▶ Reading text:

How to solve MemoryError using Python 3.7 pdf2image library?
Asked Answered
L

6

17

I'm running a simple PDF to image conversion using Python PDF2Image library. I can certainly understand that the max memory threshold is being crossed by this library to arrive at this error. But, the PDF is 6.6 MB (approx), then why would it take up GBs of memory to throw a memory error?

Python 3.7.0 (v3.7.0:1bf9cc5093, Jun 27 2018, 04:06:47) [MSC v.1914 32 bit (Intel)] on win32
Type "help", "copyright", "credits" or "license" for more information.
>>> from pdf2image import convert_from_path
>>> pages = convert_from_path(r'C:\Users\aakashba598\Documents\pwc-annual-report-2017-2018.pdf', 200)
Exception in thread Thread-3:
Traceback (most recent call last):
  File "C:\Users\aakashba598\AppData\Local\Programs\Python\Python37-32\lib\threading.py", line 917, in _bootstrap_inner
    self.run()
  File "C:\Users\aakashba598\AppData\Local\Programs\Python\Python37-32\lib\threading.py", line 865, in run
    self._target(*self._args, **self._kwargs)

Item coordinate data
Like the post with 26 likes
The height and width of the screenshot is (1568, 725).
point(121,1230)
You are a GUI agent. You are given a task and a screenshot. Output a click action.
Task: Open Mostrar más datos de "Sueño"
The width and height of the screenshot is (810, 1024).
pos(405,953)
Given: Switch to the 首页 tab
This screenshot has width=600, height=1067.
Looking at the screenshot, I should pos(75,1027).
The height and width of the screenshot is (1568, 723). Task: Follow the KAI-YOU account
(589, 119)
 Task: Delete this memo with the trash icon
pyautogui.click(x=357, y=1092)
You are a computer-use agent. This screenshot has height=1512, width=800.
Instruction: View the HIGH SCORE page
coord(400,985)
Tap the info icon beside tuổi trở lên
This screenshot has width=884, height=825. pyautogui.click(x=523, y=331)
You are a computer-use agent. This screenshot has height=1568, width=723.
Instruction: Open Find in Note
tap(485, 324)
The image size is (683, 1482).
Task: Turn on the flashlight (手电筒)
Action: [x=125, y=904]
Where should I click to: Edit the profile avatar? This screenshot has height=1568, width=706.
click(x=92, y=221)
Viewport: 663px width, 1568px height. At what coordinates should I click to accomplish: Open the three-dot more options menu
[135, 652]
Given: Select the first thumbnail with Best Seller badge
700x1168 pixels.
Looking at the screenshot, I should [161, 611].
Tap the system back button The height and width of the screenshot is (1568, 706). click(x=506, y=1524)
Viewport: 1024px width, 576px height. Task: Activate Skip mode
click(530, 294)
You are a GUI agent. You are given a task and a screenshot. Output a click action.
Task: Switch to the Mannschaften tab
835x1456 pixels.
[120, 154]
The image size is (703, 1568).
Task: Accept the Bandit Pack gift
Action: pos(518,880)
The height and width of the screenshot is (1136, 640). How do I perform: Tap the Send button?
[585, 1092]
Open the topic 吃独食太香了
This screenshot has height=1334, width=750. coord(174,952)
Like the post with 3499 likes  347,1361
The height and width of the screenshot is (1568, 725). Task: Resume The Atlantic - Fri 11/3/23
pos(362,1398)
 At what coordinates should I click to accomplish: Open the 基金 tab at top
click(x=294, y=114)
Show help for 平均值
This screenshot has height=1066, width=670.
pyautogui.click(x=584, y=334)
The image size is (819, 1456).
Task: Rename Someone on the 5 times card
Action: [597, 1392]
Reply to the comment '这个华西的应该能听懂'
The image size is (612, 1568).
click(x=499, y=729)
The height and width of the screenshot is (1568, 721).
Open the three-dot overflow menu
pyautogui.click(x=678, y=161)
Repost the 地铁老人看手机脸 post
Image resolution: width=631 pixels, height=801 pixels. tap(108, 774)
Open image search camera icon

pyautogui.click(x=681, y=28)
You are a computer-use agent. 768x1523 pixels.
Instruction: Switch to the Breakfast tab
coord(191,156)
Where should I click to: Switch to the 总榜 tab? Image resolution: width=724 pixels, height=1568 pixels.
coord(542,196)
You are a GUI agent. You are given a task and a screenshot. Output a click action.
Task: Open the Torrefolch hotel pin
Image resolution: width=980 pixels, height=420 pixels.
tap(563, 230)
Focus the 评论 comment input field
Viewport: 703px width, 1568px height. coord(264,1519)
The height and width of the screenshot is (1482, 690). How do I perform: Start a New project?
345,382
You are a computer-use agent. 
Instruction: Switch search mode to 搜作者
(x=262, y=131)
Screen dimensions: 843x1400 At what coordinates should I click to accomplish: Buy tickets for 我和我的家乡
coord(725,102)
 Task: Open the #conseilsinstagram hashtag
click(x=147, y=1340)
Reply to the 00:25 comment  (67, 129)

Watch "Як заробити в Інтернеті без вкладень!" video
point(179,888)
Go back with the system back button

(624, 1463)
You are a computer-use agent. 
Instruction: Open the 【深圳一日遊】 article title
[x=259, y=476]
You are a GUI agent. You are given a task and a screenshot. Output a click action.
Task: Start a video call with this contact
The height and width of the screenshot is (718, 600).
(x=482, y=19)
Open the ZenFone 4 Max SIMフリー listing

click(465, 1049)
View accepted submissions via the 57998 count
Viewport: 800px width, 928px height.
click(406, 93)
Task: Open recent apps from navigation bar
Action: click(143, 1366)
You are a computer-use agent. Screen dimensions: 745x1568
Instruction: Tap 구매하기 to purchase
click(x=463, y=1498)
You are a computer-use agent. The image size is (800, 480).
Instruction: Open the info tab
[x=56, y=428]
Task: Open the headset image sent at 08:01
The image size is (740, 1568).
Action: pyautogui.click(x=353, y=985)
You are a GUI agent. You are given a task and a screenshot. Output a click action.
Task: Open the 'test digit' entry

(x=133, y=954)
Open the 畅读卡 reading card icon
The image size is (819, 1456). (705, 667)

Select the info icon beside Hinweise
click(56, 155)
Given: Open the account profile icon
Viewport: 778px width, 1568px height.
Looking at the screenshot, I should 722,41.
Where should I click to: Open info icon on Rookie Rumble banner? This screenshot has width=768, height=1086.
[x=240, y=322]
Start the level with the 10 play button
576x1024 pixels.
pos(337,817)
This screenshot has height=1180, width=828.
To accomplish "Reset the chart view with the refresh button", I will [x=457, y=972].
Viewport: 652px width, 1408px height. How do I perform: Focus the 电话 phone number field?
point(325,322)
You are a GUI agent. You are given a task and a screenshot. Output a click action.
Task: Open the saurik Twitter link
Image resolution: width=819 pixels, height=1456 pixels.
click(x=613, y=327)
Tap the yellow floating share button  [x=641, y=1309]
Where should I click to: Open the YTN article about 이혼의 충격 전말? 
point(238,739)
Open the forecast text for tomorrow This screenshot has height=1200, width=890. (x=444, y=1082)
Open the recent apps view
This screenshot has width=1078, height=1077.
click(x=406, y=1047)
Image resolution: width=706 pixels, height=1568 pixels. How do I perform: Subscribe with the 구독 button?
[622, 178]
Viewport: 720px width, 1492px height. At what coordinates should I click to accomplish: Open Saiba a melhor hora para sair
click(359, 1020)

▶ What you should do:
According to the forum thread, approximately how large is the PDF being converted?

▶ The reply:
About 6.6 MB.